Opheffen van lijnen doet pijn, zoals dat ook het geval is als de vuilnisdienst staakt. Dat is de reden waarom U van dat soort dingen bij bezuinigingen meteen wat merkt en U over ontslagen en salarisstops meestal niets hoort. Dat ambtenaren bij de gemeentelijke economische dienst gaan staken komt weinig voor en van het ontslag van parkeerwachten bij de gemeenten hoort U ook nooit. Dat is wel begrijpelijk want ambtenaren zijn net als andere mensen, ze verdedigen hun stek en als U ze wil dwingen het efficiënter en goedkoper te doen dan moet U het eerst zo inrichten dat efficiënter voor hen ook gemakkelijker is.
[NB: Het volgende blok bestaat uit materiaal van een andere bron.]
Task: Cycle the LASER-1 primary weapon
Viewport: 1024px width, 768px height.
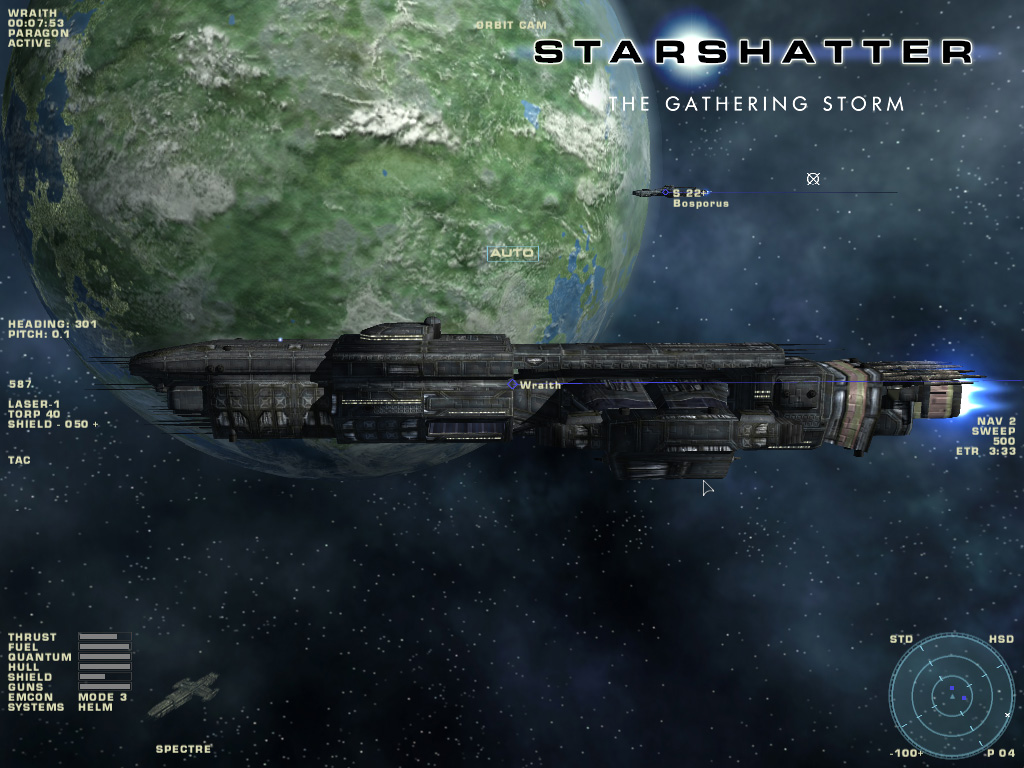Action: click(35, 405)
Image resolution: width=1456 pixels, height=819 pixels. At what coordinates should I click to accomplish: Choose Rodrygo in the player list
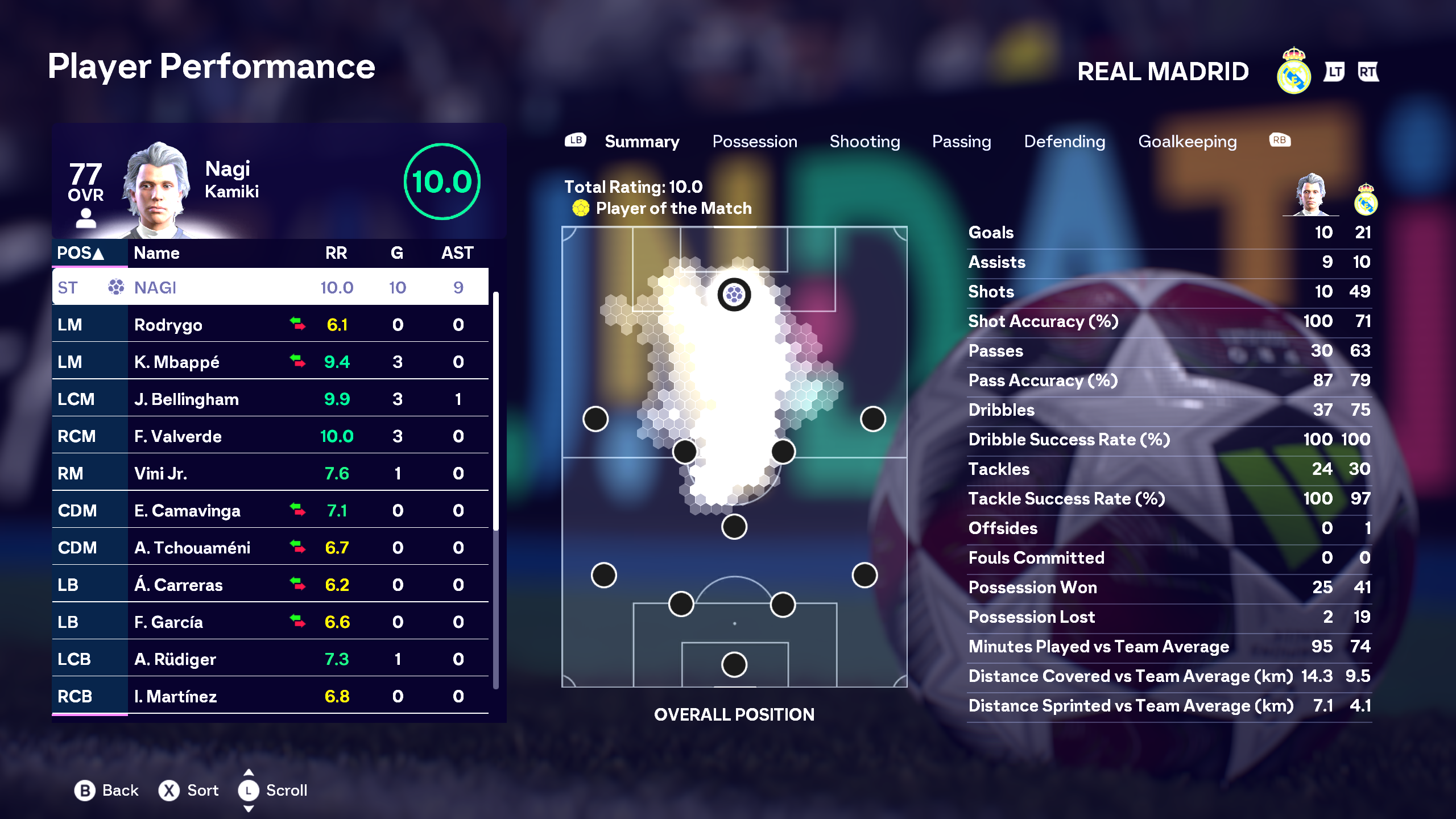point(270,325)
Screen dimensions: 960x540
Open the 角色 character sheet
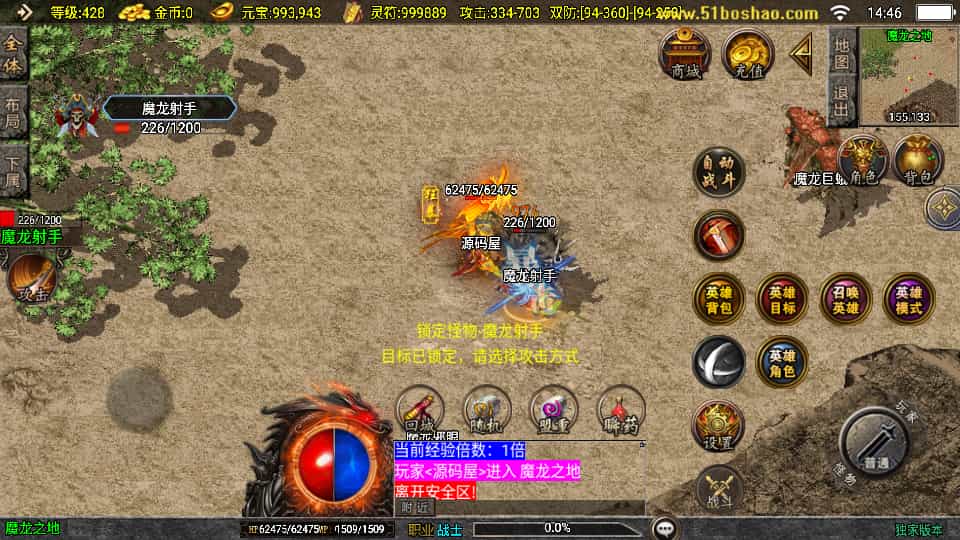pos(862,161)
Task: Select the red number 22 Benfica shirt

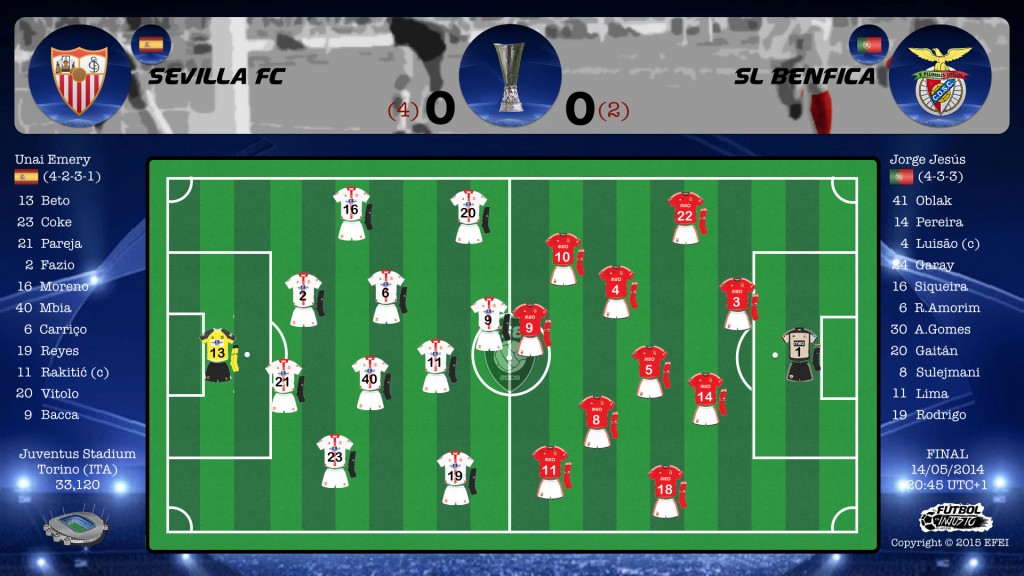Action: point(685,217)
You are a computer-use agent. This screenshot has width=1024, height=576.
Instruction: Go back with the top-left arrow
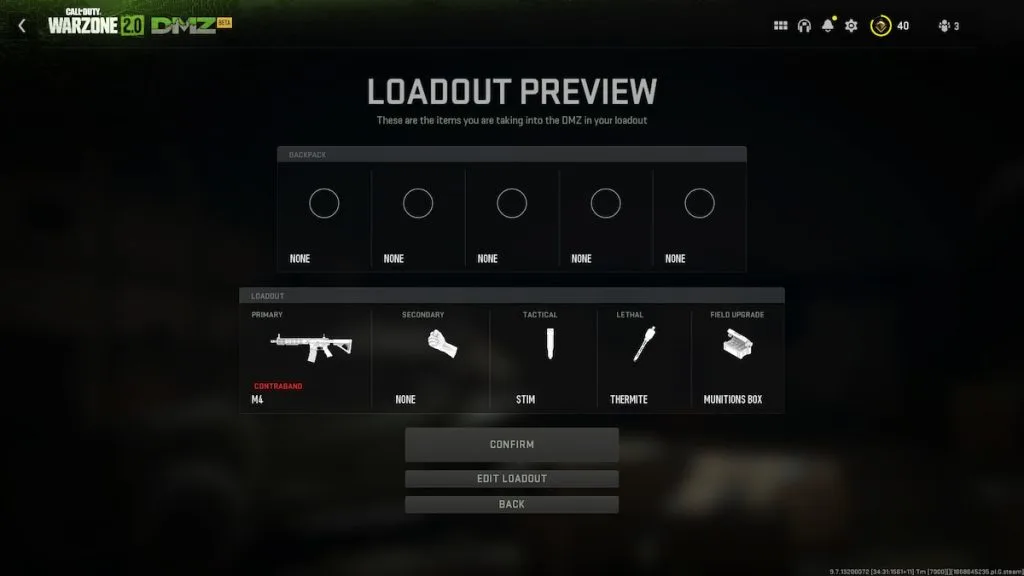pyautogui.click(x=22, y=26)
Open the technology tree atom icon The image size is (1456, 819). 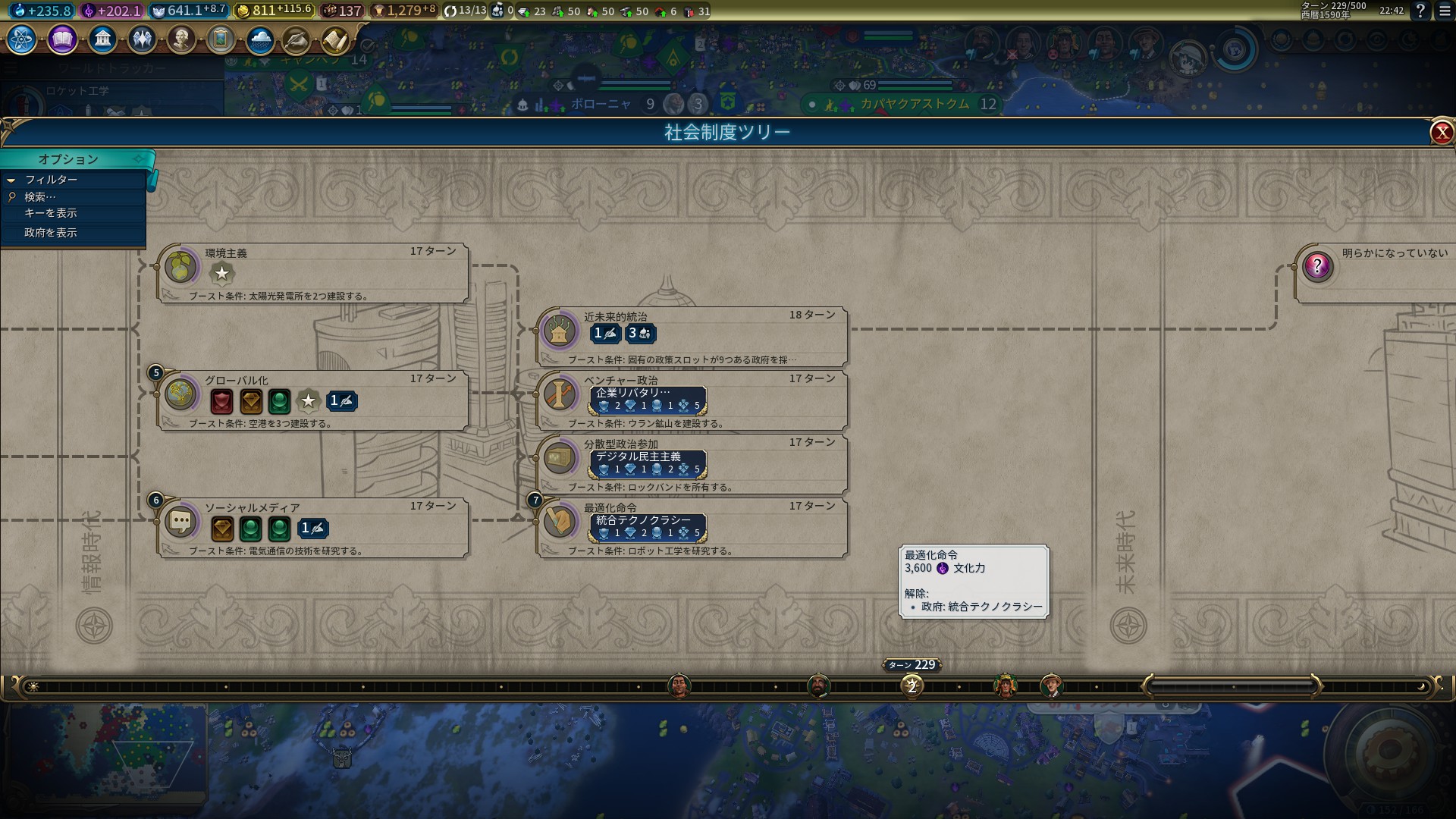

Als de bijdragen van de rijksoverheid aan de gemeentefinanciën zouden bestaan uit het betalen van de salarissen in plaats van bijdragen aan het openbaar vervoer was dat bezuinigen een stuk gemakkelijker. Gemeenten krijgen met ingang van 2017 bijvoorbeeld 200 miljoen minder geld voor salarissen en zie maar waar je bezuinigt in de tussentijd, of je de mensen ontslaat of op een andere manier de loonkosten vermindert. Maar denk er wel om dat met de prioriteiten uit de begroting rekening moet worden gehouden. Anders wordt de korting nog groter en verschrijven wordt voortaan strafrechtelijk vervolgd.
Het beste zou zijn om eerst op de technische universiteiten als postdoctorale studie een richting bezuinigingen en overheidsfinanciën op te zetten. Postdoctoraal voor mensen met een echte ingenieursopleiding want anders worden het toch weer sociologen. De mensen zouden een paar jaar de tijd moeten hebben om het onderwerp goed te bestuderen en dan zou uit de afgestudeerden een afdeling voor bezuinigingen kunnen worden gerekruteerd, dat onder financiën zou kunnen komen te vallen, of onder de rekenkamer. Dat bezuinigingen een terugkerend onderwerp is, dat is wel zeker en zo’n studierichting is denk ik een must.